*PROBLEM TO WORK ON:*
Reproduce, please, the line that holds "You are a computer-use" and all later lines through the end of the entries below, exactly; omit pictures.

RECORDS FOR THE EXERCISE Start Marker

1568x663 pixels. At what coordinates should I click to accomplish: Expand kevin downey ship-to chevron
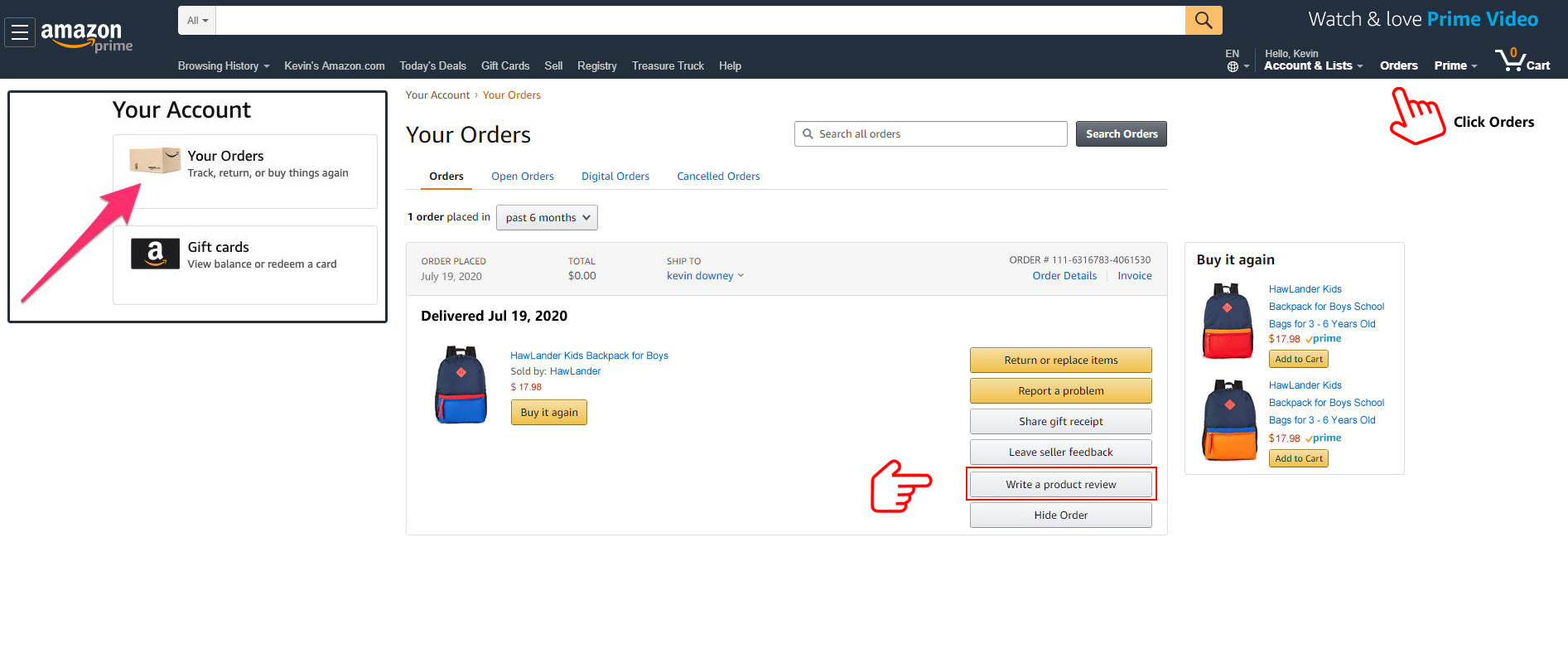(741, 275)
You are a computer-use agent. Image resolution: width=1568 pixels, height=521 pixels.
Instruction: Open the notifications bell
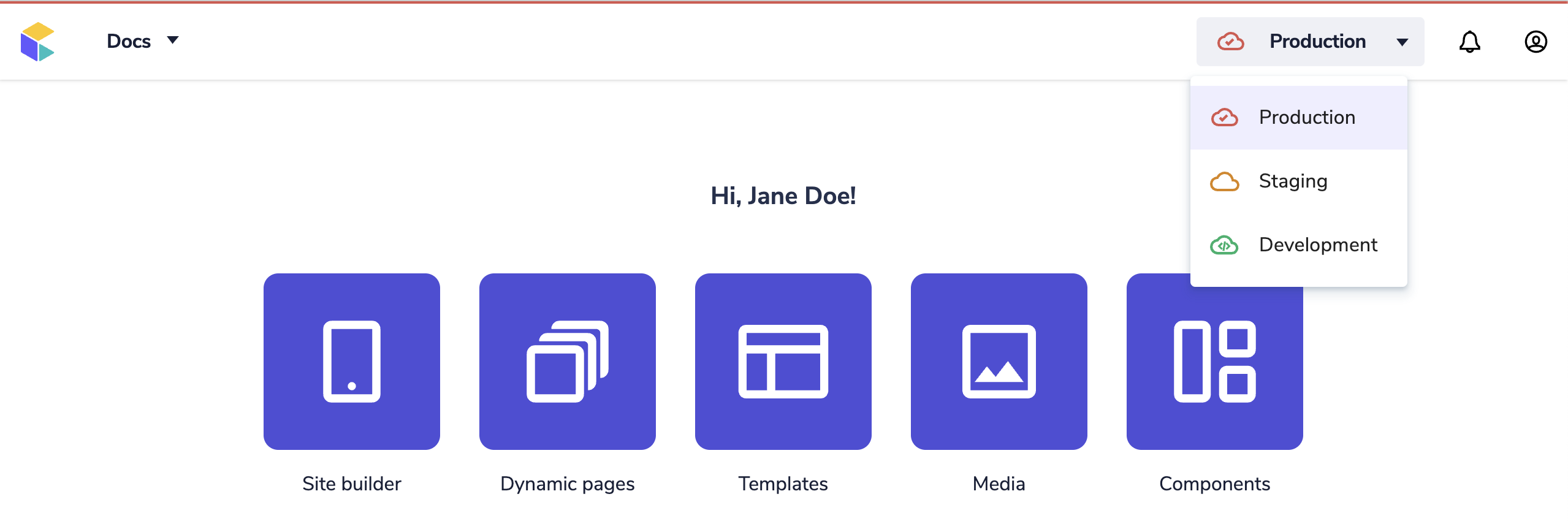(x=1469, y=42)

RECORDS FOR THE EXERCISE End Marker

*ANSWER TO THIS PROBLEM:*
You are a computer-use agent. Image resolution: width=1568 pixels, height=521 pixels.
Instruction: Open the notifications bell
(x=1469, y=42)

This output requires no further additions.